#### [Problems]
1. From the South Eastern Trains article, write out the passage from "On 30 November" to "1 April 2006.".
2. List every distinct date that the South Eastern Trains article mentions.

#### [Article]
——————————
South Eastern Trains (stylised as Southeastern) was a publicly owned train operating company that operated the South Eastern Passenger Rail Franchise between November 2003, when it took over from Connex South Eastern, and 1 April 2006, when Southeastern began operating the new Integrated Kent franchise.

History
South Eastern Trains began operating the South Eastern franchise from November 2003, taking over after the franchise was removed from Connex South Eastern. On 18 January 2005 the Strategic Rail Authority issued the Integrated Kent franchise Invitation to Tender to the shortlisted bidders.

On 30 November 2005 the Department for Transport awarded Govia the Integrated Kent franchise. The services operated by South Eastern Trains transferred to Southeastern on 1 April 2006.
——————————
#### [Data block]

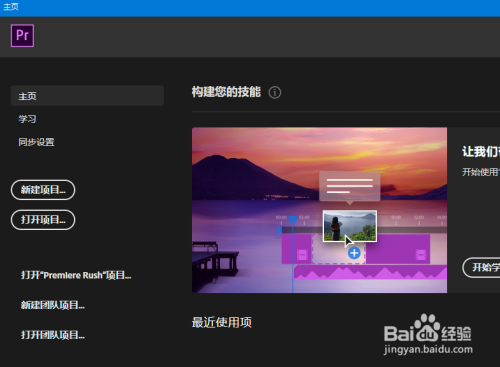Open the 打开"Premiere Rush"项目... link

[76, 275]
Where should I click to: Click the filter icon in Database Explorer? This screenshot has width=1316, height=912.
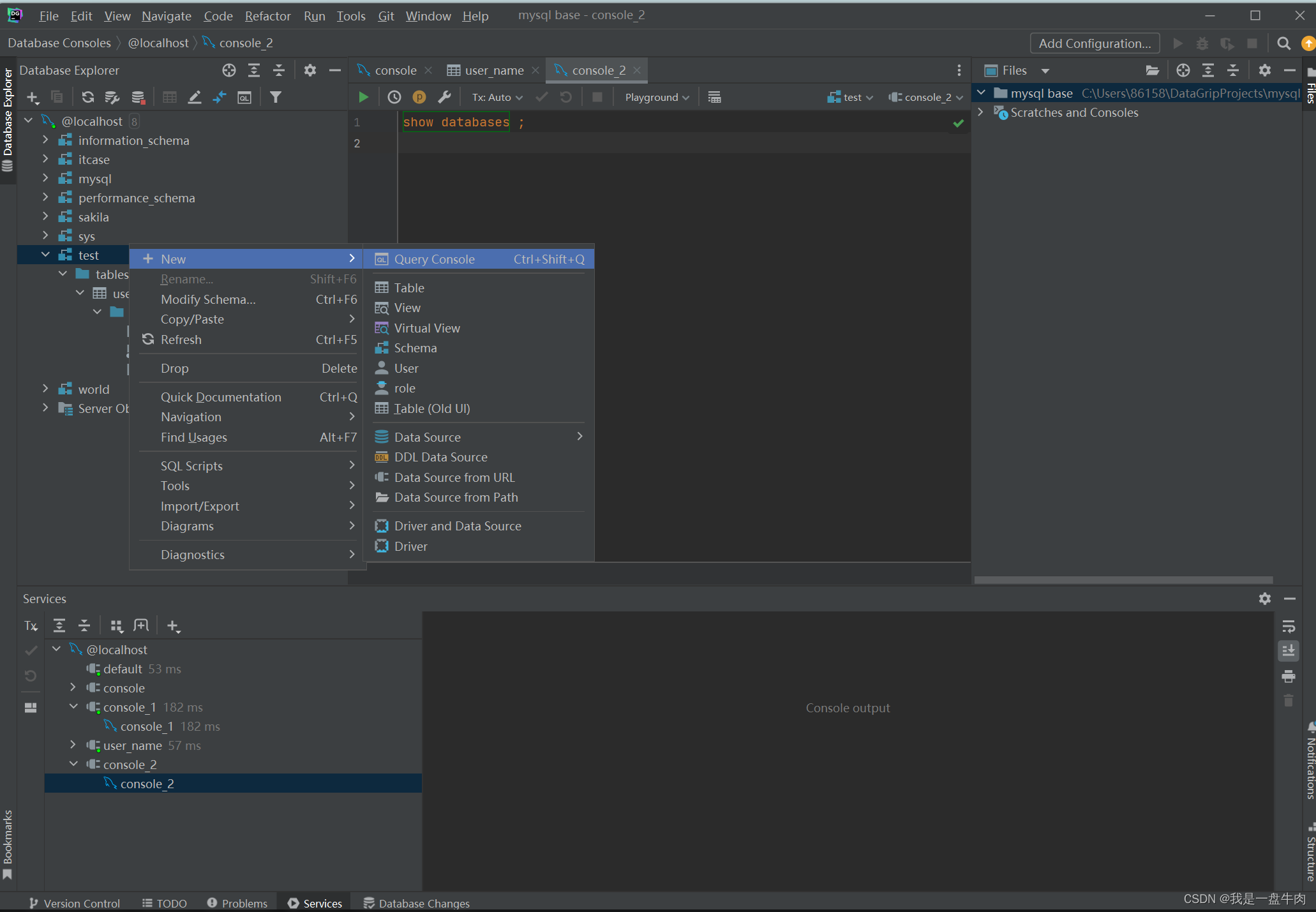pos(275,97)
——————————
#### [Task responses]
1.
On 30 November 2005 the Department for Transport awarded Govia the Integrated Kent franchise. The services operated by South Eastern Trains transferred to Southeastern on 1 April 2006.

2.
November 2003
1 April 2006
18 January 2005
30 November 2005